WHAT THE TASK ASKS: Keeping every character intact, repeat the whole listing.

+++

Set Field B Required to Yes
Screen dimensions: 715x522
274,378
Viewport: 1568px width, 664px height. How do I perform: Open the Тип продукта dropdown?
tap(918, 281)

+++

TASK OUTPUT:
Set Field B Required to Yes
Screen dimensions: 715x522
274,378
Viewport: 1568px width, 664px height. How do I perform: Open the Тип продукта dropdown?
tap(918, 281)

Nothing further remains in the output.